London-based midwife Sarah Muggleton, 27, spoke of the tiring daily grind she has faced during her six-year career.

She told the crowd in central London: “I give every drop of my energy and emotion to hormonal and sometimes traumatised women so when I get home I have nothing more I can give to myself or my loved ones.

“I often have to skip lunch breaks as I do 12-and-a-half-hour shifts to try and achieve the basic levels of care required of me.

“I will be lucky to go to the toilet when I want.

“Don’t even get started on the pay.”

Earlier this month, data from the Nursing and Midwifery Council (NMC) showed that the number of nurses and midwives leaving the professions has risen.

Andrea Sutcliffe, NMC chief executive and registrar, warned more departures could follow without further efforts to tackle the pressures on both occupations brought on by the pandemic.

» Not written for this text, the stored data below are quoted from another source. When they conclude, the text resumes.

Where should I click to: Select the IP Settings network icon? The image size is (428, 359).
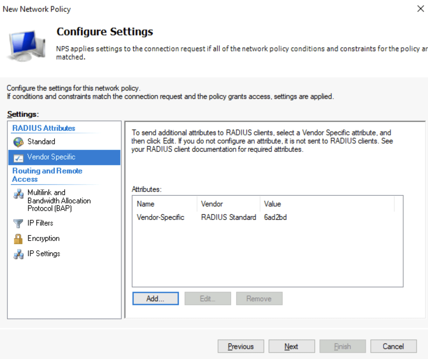(18, 253)
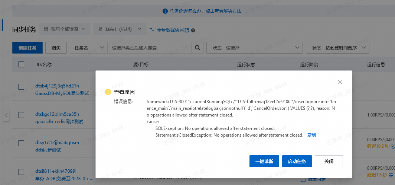Toggle the select-all checkbox in table header
Image resolution: width=395 pixels, height=185 pixels.
[21, 64]
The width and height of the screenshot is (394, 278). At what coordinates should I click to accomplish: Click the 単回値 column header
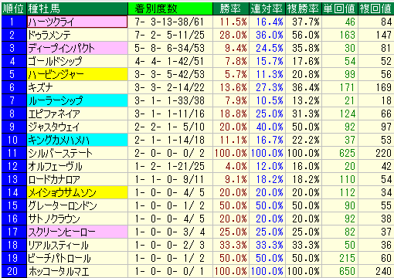340,8
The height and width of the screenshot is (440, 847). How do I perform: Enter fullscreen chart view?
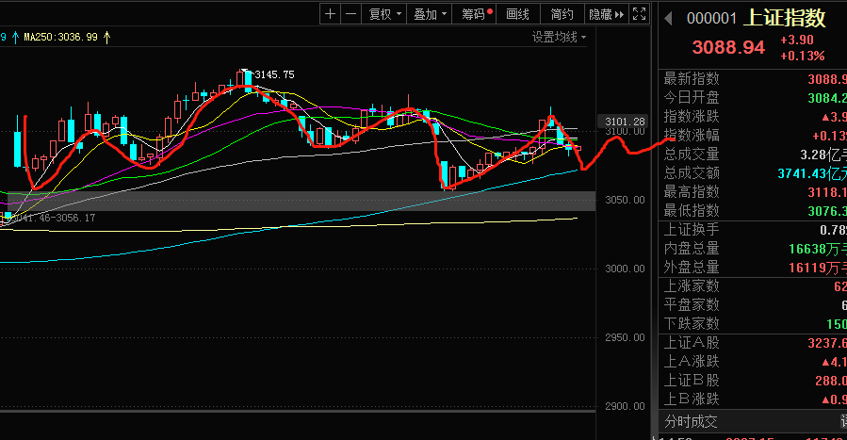point(640,14)
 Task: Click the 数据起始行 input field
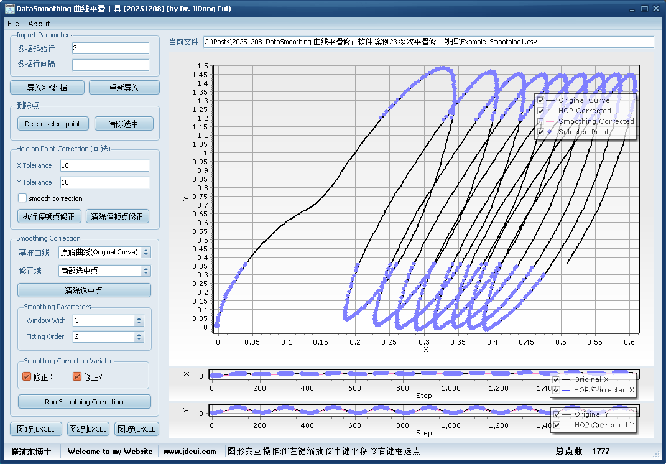[x=110, y=48]
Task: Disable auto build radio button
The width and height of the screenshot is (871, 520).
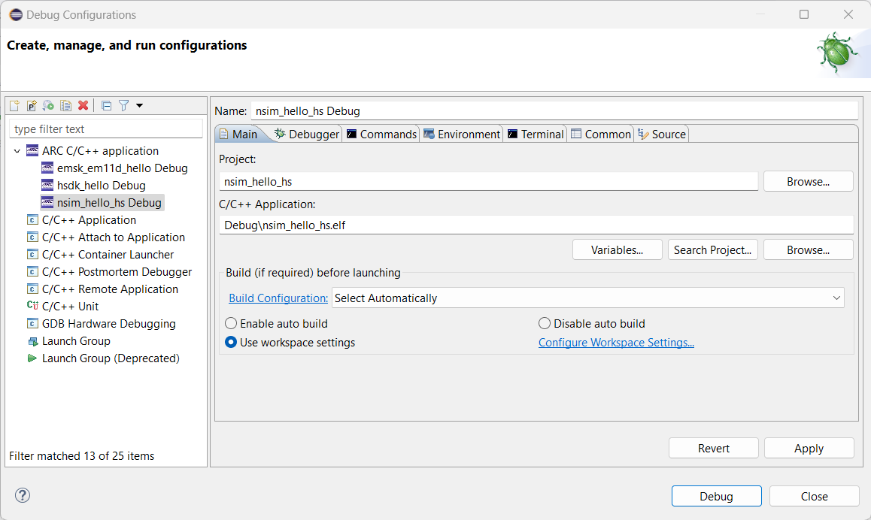Action: (544, 322)
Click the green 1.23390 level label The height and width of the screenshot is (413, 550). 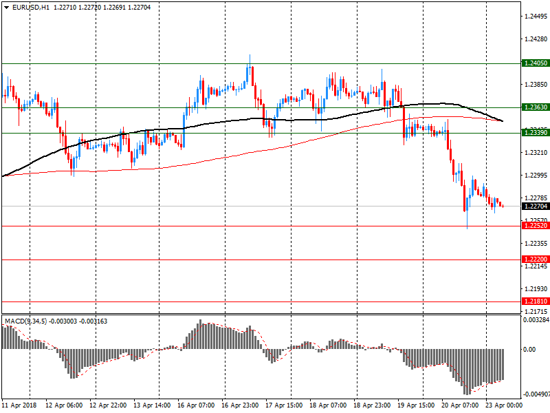tap(535, 132)
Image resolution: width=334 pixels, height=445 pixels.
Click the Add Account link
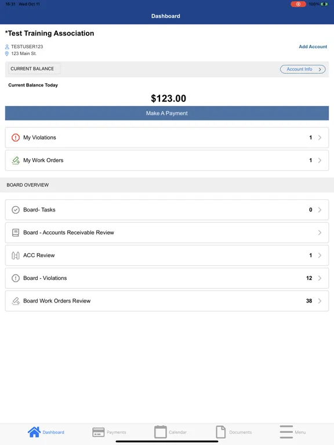(x=313, y=46)
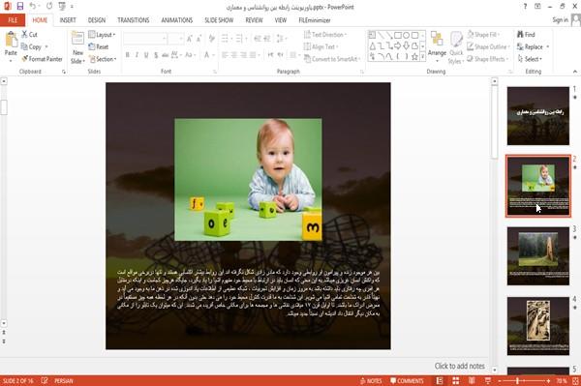Fit slide to current window icon
Screen dimensions: 581x386
pyautogui.click(x=575, y=381)
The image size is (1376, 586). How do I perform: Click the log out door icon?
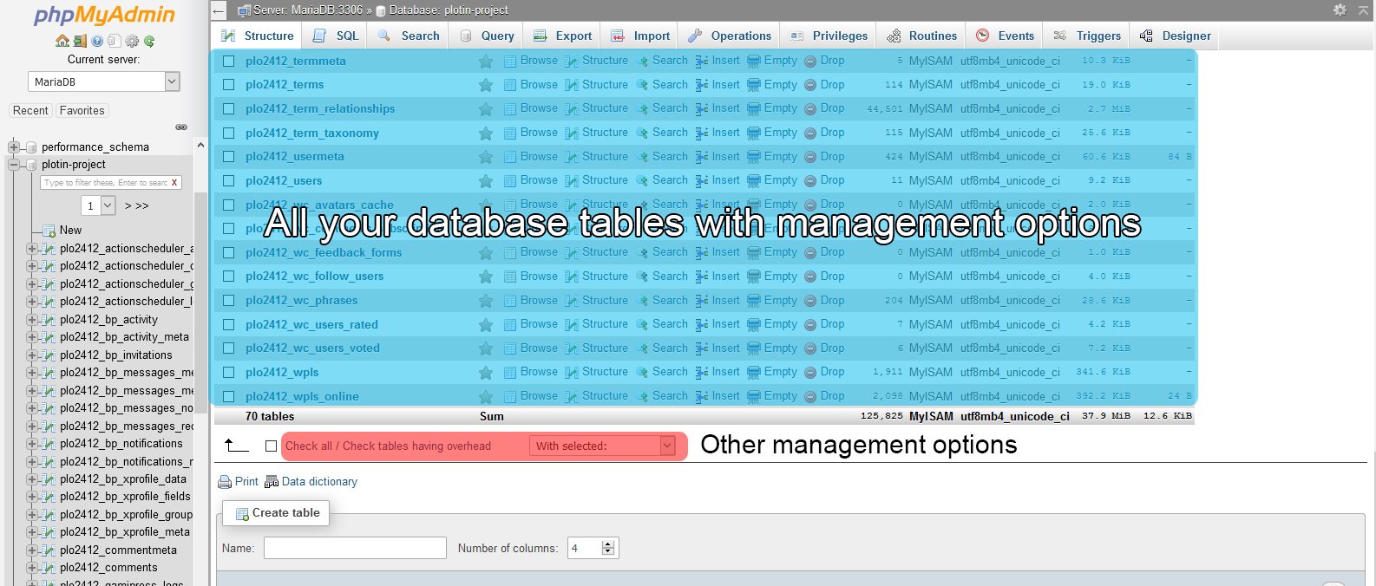(x=79, y=41)
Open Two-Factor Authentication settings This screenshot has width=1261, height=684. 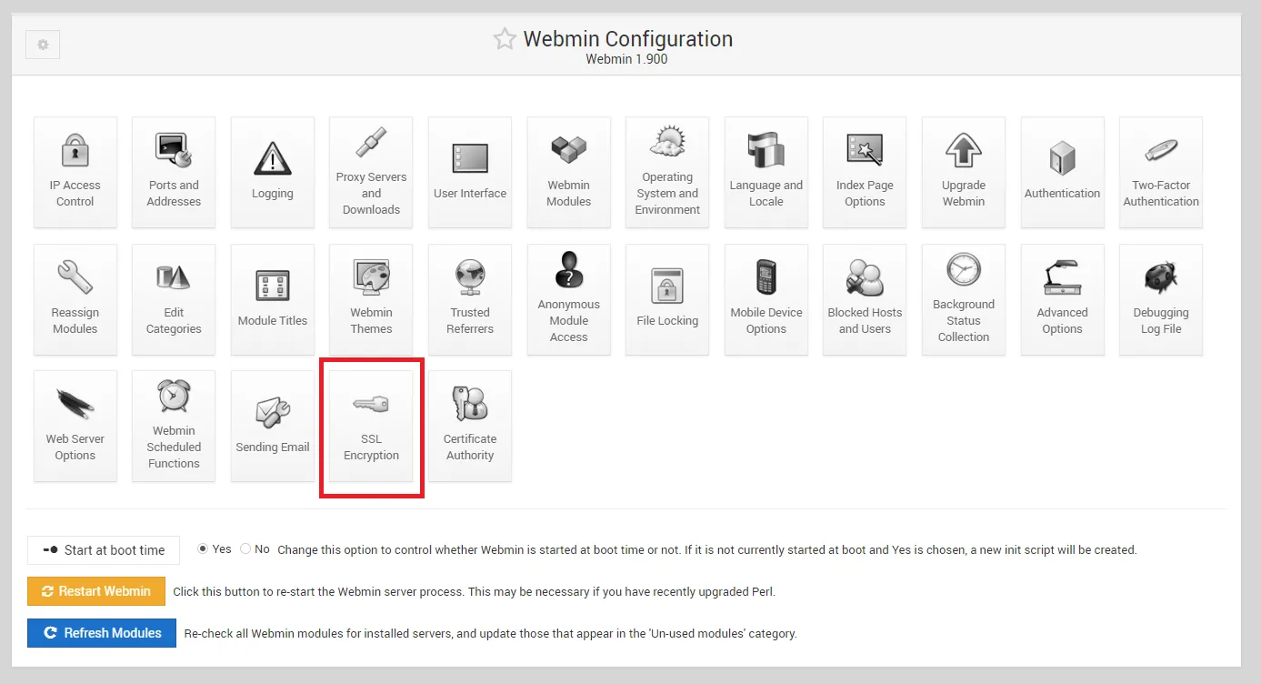point(1161,172)
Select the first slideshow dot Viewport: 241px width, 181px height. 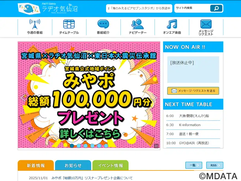coord(72,146)
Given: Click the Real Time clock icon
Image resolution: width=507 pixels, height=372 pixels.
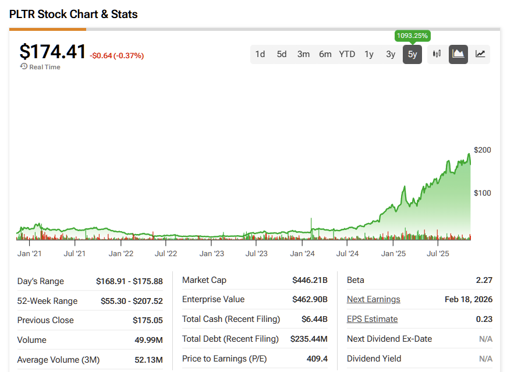Looking at the screenshot, I should click(24, 67).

Jon Skewes, of the Royal College of Midwives, referenced their own survey last month which showed that 57 per cent of midwives are looking to leave and the biggest group among them are those who have only been working for five years or less.

He said: “For years, maternity services have been operating with too few staff and inadequate resources.

“NHS Trusts and Boards have relied on the goodwill of staff, and their genuine love of what they do, to maintain services but staff are reaching the end of their tether.”

A spokesperson for the Department of Health said: “We are committed to patient safety, eradicating avoidable harms and making the NHS the safest place in the world to give birth.

“Midwives do an incredibly important job and we know how challenging it has been for those working during the pandemic.

“There are more midwives working in the NHS now than at any other time in its history and we are aiming to hire 1,200 more with a £95 million recruitment drive.

“The mental health and wellbeing of staff remains a key priority and the NHS continues to offer a broad range of support including through dedicated helplines and mental health and wellbeing hubs.”